Cream Holdings Ltd v Banerjee & Another (CA)
Reference:  EWCA Civ 103;  Ch 650;  2 All ER 318;  EMLR 323;  3 WLR 999;  EMLR 323
Court: Court of Appeal
Judge: Simon Brown LJ, Sedley LJ, Arden LJ
Date of judgment: 13 Feb 2003
Summary: Breach of confidence - Injunction - Freedom of expression - s.12(3) Human Rights Act 1998 - Real Prospect of Success
Instructing Solicitors: Wacks Caller for the Claimant. Brabners Chaffe Street for the Defendants.
The second Defendant’s newspapers published allegations by the first Defendant, a former in-house accountant of the Claimant, of financial irregularities within the Claimant.
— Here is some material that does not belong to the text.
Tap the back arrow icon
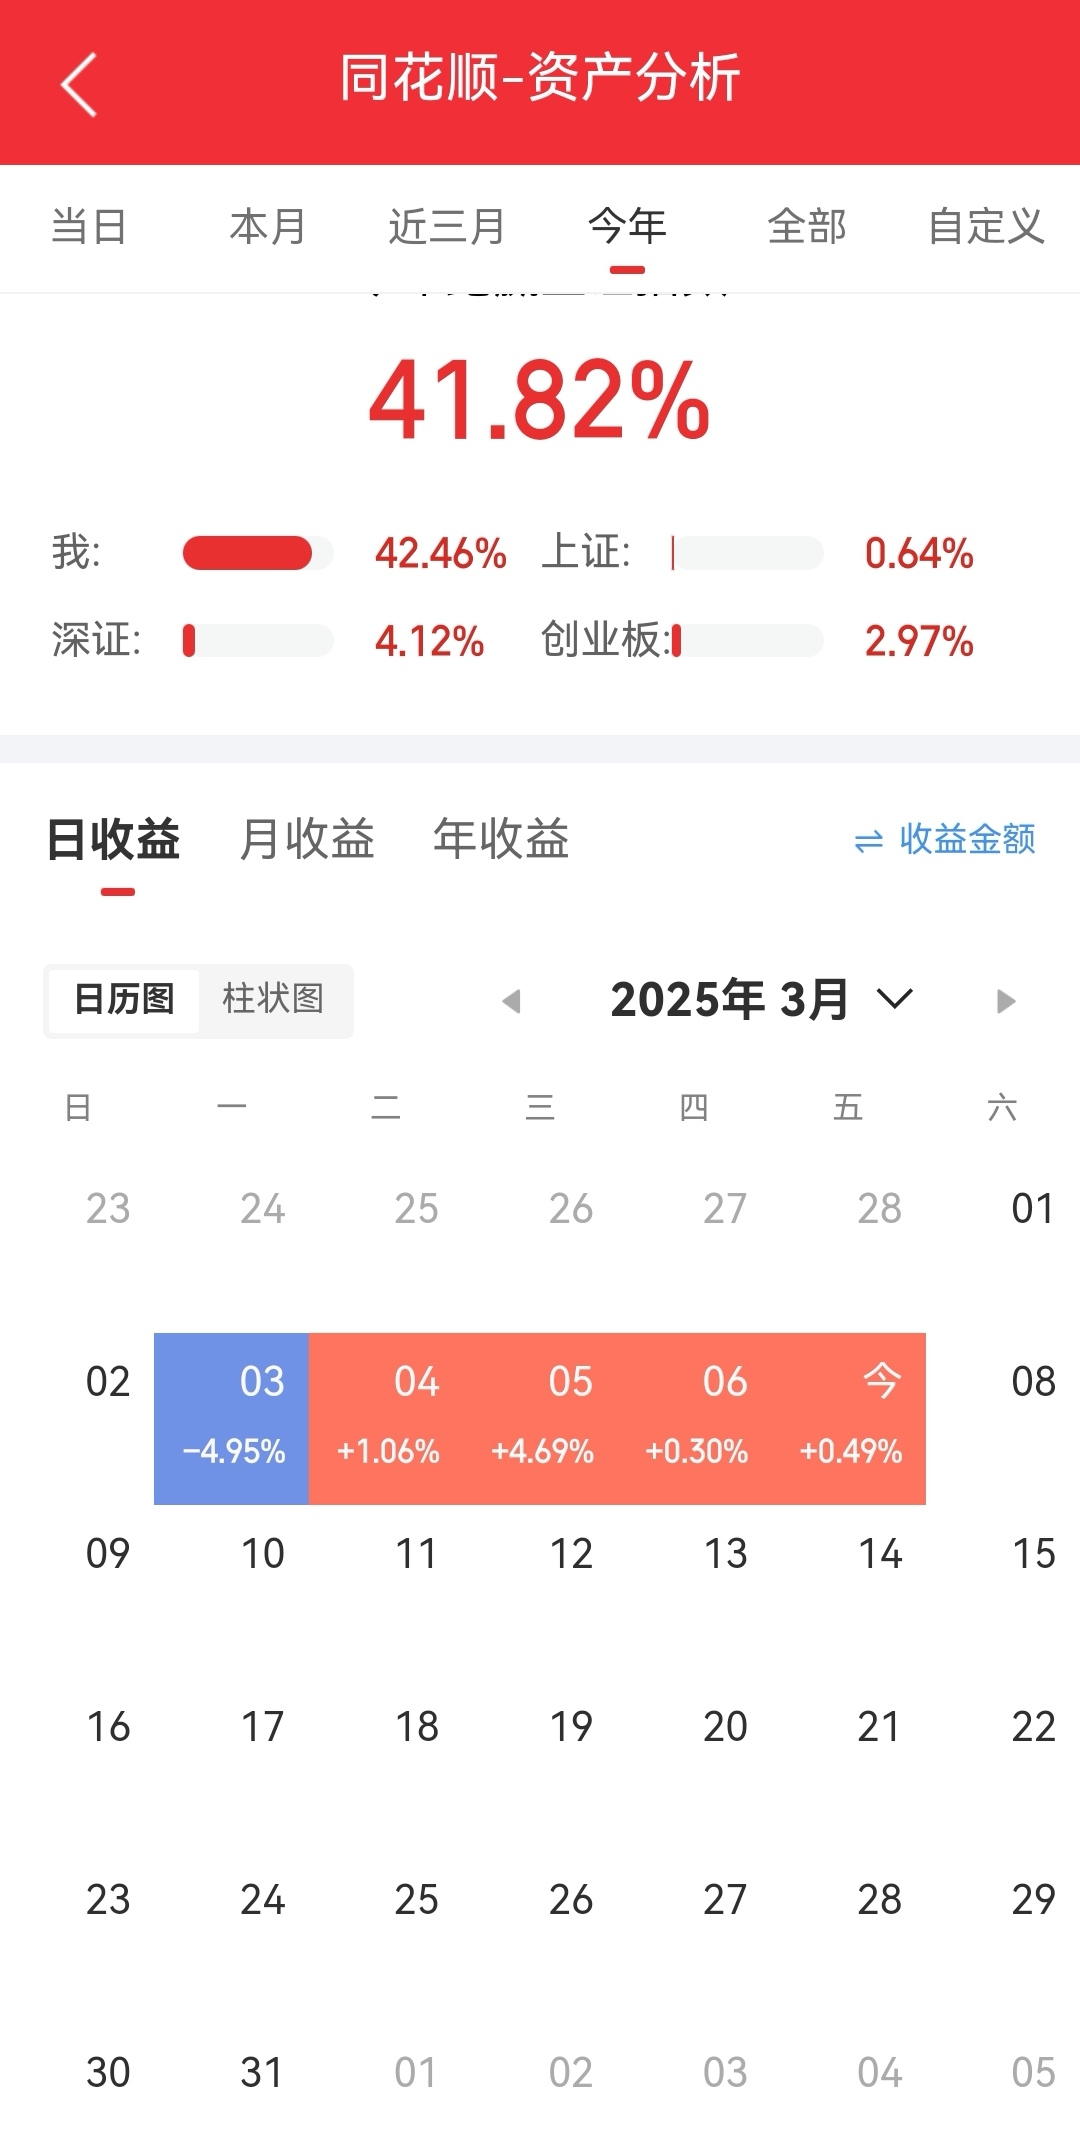Viewport: 1080px width, 2129px height. click(79, 85)
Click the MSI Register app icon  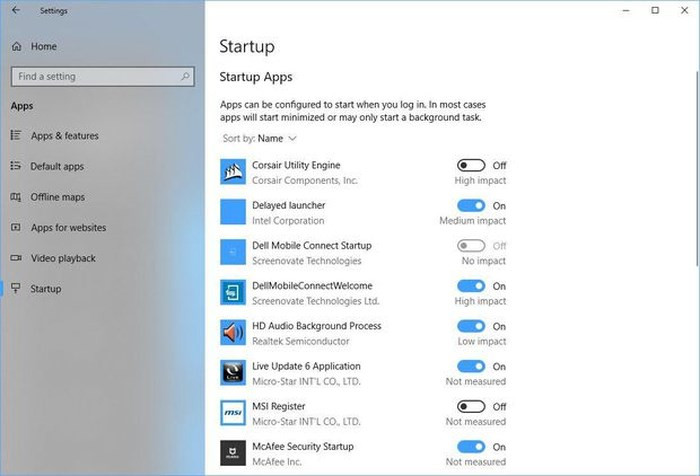(232, 413)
The allegations were supported to a degree by documents of the Claimant’s which the first Defendant had copied (without permission). The Claimant obtained injunctive relief against the planned publication of further allegations, but did not complain about the article, claiming that the first Defendant was in clear breach of her duty of confidence. The court however refused to order the return of the documents to the Claimant. The Defendants appealed, relying on s.12(3) of the Human Rights Act 1998, which required the court to be satisfied that the Claimant has established that it is “likely” that that the publication should not be allowed. The Defendants argued that the judge had wrongly applied a test of “real prospect of success” to granting injunctive relief, rather than that of “more likely than not”.
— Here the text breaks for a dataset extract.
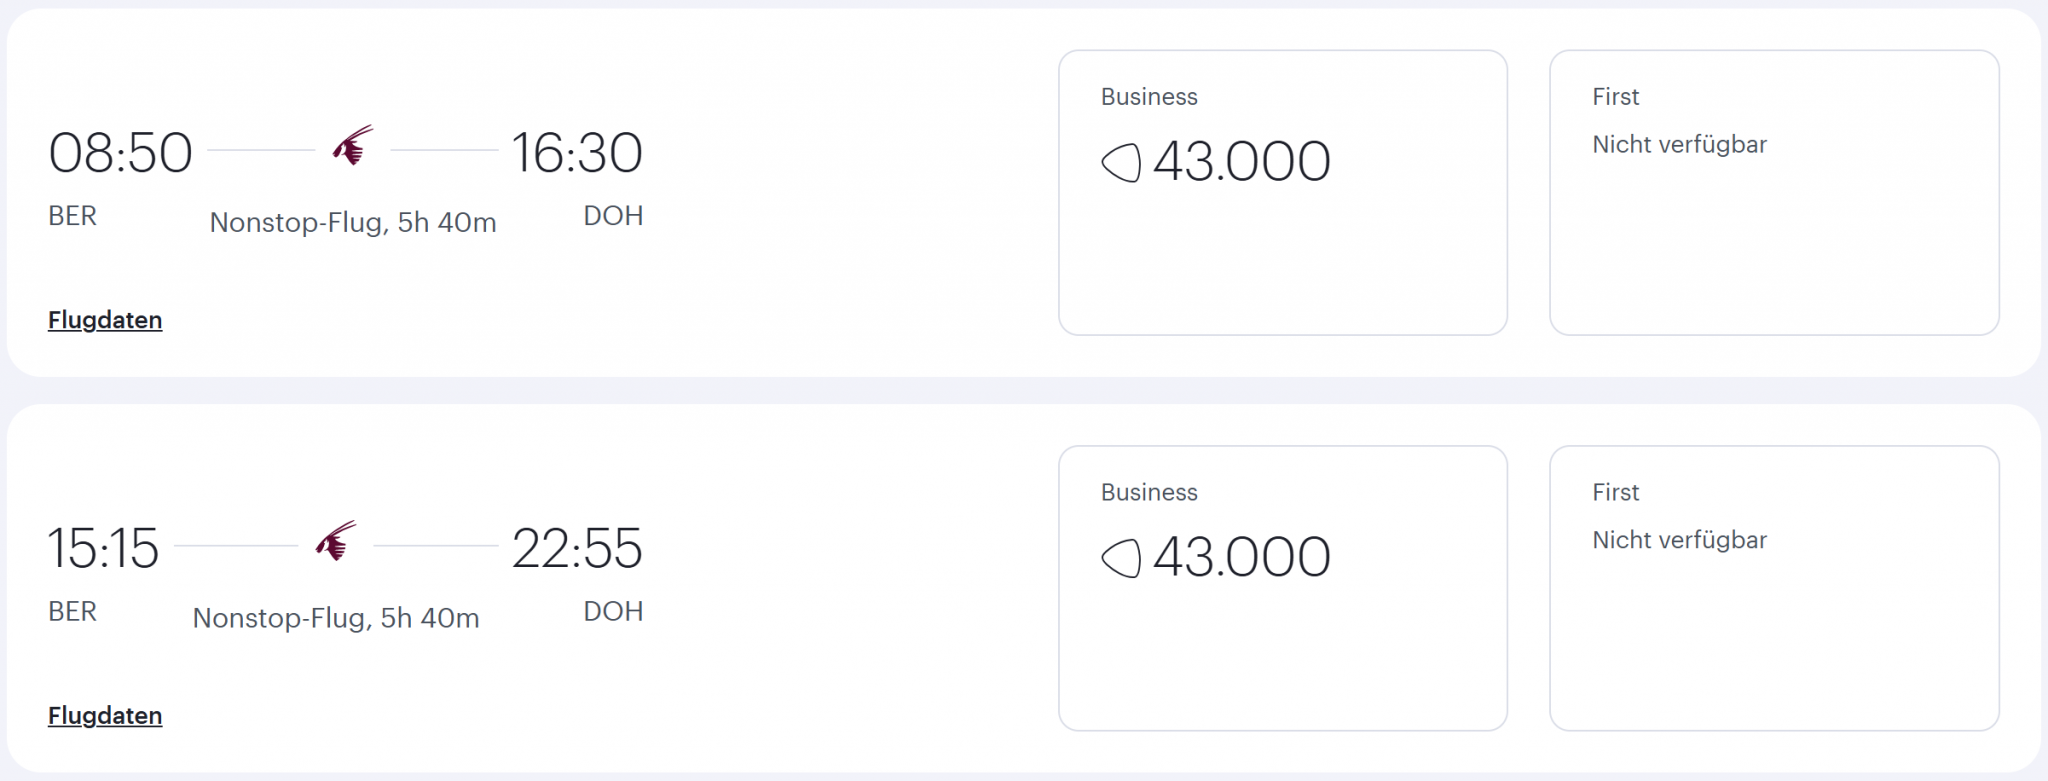
Task: Open Flugdaten for the 08:50 flight
Action: 105,320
What was the correct test for injunctive relief under s.12(3) of the Human Rights Act 1998
On a true construction of s 12(3) of the Human Rights Act 1998 the word ‘likely’ does not mean more probable than not. The threshold test to be applied when considering whether or not to grant an injunction to prevent publication, is that of a real prospect of success, convincingly established. When applying that test a court is required to consider the merits of the claim for injunctive relief so as to reach a judgment as to the prospects of eventual success, and cannot grant relief unless satisfied on cogent evidence that the claim does indeed have a real prospect of succeeding at trial notwithstanding the defendant’s conflicting right to freedom of expression.
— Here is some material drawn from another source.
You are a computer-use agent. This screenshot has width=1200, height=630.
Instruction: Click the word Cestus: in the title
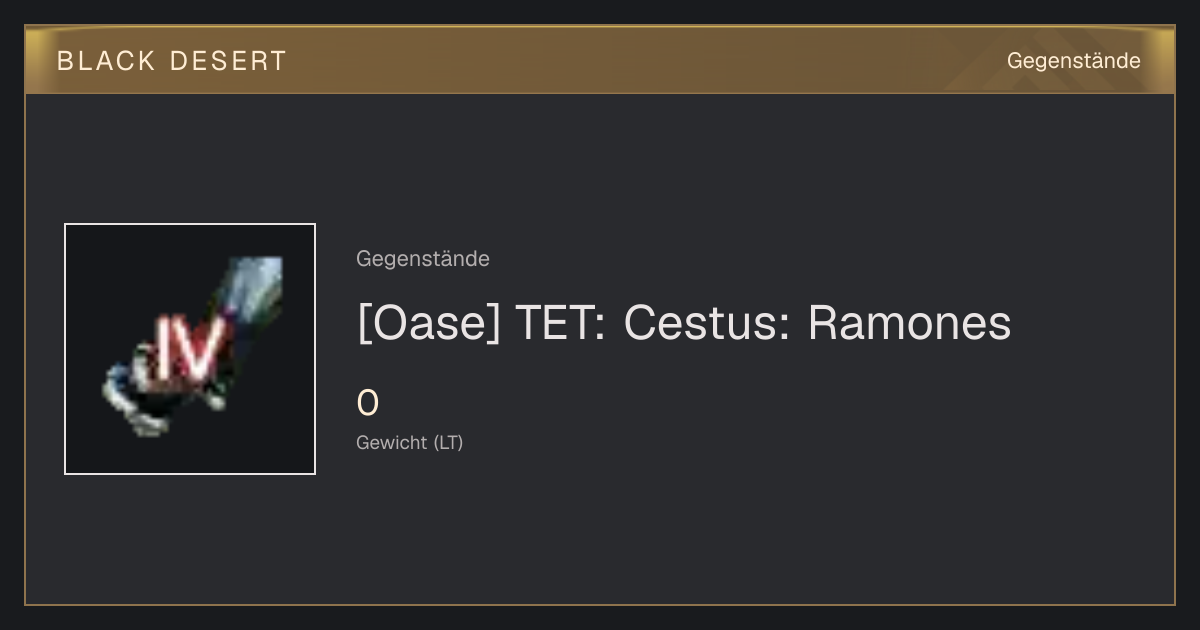tap(707, 323)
The Court of Appeal’s interpretation of s.12(3) appears to conflict with statements made in Parliament by Jack Straw, the then Home Secretary, who stated that s.12 was intended to set “a much higher test” for obtaining interim injunctions restraining freedom of expression. Whether the decision will have an impact on the principles relating to defamation injunctions remains to be seen. It is at least arguable that s.12(3) applies equally to defamation injunctions, thereby undermining Bonnard v Perryman  2 Ch 269.